We can divide this curve into three sections (with apologies for the technical jargon I’m about to throw at you):
- The Holy Shit! phase. This is the part from the origin to the Peak of Inflated Expectations. In this phase, LLMs can do everything. They can write your code, they can write all of your tests; there are no limits.
- The Aw Crap! phase, from the Peak of Inflated Expectations to the Trough of Disillusionment. This is where we realize that LLMs can’t do everything. They are not going to generate all of our software applications for us. The hype has evaporated. There are limits to what the technology can do.
- The Yeah But phase, as in “yeah, but the tech is still pretty useful though.” This is the Slope of Enlightenment and Plateau of Productivity parts of the curve. At this point, we have figured out what LLMs can really do for us and how they will impact our jobs. There are commonly-accepted standards and best practices for using LLMs as a tool in your daily work.
Where are we on the hype curve? Most people are probably on the upper part of the rise towards the Peak of Inflated Expectations. However, some of us may have already passed the peak and started the decline to the Trough of Disillusionment.
A recent MIT report shows that 95 percent of companies have seen no real return on their LLM investments. A survey of developers who are using LLMs has found that far from the 10x improvement in productivity that some people have predicted, they are actually seeing about a 20% to 30% improvement in productivity on average. And this year’s K-Prize competition winner crafted LLM prompts that were so good that the LLM he used successfully addressed a whopping 7.5% of the GitHub issues in the K-Prize AI coding challenge. Ouch!
Vibe coding is another trend that is being hyped lately. In this approach, LLMs are used to generate entire apps. If people don’t know how to code very well, no problem. LLMs will do it for them. But vibe coding isn’t really a thing. All it has actually accomplished is to create an industry dedicated to fixing the crappy code that LLMs have generated during vibe coding sessions. It turns out that if you don’t know how to write an app, you’re going to struggle to describe an app well enough and in enough detail for an LLM to write it.
Yet CEOs are toying with the idea of replacing their junior software developers with agentic LLMs, while their senior developers will be reviewing the work generated by the new AI developers. After reading the previous paragraphs, you may have arrived at the conclusion that this strategy can’t possibly work. And you would be correct. There are a couple of reasons why this is so.

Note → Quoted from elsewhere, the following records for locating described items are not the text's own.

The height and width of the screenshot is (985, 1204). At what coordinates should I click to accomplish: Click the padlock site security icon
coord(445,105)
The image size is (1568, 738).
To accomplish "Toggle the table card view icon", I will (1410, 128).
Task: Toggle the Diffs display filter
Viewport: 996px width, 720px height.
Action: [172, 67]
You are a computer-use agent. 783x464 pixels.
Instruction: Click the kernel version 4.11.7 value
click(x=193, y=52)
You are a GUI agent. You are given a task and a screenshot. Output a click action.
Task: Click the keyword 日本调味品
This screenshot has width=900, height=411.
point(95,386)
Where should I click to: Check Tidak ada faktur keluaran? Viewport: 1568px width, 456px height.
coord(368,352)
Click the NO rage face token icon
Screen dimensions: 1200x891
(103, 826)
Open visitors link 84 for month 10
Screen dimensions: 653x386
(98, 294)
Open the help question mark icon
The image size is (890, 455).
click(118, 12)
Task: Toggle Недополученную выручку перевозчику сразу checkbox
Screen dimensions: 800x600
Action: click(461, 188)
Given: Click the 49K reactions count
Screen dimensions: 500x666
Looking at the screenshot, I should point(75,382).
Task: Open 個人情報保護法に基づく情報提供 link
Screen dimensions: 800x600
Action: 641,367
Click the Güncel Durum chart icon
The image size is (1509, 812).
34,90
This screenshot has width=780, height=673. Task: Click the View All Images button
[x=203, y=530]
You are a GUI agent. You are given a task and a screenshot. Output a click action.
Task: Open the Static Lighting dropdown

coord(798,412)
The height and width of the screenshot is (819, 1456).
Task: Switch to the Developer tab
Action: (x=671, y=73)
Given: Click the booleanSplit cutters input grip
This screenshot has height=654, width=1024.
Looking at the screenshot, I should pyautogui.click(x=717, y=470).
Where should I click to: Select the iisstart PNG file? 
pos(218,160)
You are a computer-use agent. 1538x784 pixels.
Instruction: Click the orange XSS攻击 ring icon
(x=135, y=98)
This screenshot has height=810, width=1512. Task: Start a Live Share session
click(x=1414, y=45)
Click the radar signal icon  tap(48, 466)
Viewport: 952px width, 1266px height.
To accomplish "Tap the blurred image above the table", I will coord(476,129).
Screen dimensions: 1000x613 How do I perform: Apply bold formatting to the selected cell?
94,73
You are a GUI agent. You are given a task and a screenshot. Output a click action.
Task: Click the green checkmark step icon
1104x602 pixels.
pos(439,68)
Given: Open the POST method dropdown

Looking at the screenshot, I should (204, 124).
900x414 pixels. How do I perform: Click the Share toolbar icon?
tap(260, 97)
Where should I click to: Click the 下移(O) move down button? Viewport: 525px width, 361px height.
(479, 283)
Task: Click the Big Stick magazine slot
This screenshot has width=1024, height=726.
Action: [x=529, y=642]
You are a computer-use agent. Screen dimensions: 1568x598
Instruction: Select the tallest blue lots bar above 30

The entirety of human history has shown us that when a new technology is introduced that can significantly increase production throughput, successful organizations don’t maintain their prior productivity with fewer human workers. They increase their productivity with the same staff. The product or service they create becomes less expensive to produce and thus becomes affordable to far more consumers. They tremendous increase in potential customer base creates far more income. Introducing LLMs to software organizations won’t result in the same amount of software being produced by fewer human developers. It will result in more software being produced by the same staff augmented by LLMs. Companies that don’t realize this will find themselves out of business.
The idea of replacing junior developers with agentic LLMs isn’t limited to the software industry. Some law firms are thinking about replacing junior partners with LLMs. Given the current state of LLMs, this strategy won’t work in the near term but it doesn’t make sense in the long term either. Where do senior developers come from? They come from junior developers. But if junior developers are replaced by agentic LLMs, then either somehow these LLMs graduate to senior developers (then who reviews their code?), or organizations will run out of senior developers and will have to hire them externally. Their salary demands would skyrocket. Want to pay half a million or more per year for a senior developer? And not an elite one, just an average one.
So will AI take your job? There may be some job losses in the short-term as CEOs who have bought into the 10x productivity hype replace people with agentic LLMs. However, when they realize that this strategy won’t work, they will either hire people back or it will be too late and their company will have gone under, having been outcompeted by rivals who understand what LLMs can really do. In the long run, AI will not take your job, but it will change your job, as new productivity tools always do. If you are willing to learn and use LLMs effectively to increase your productivity, you’ll be fine.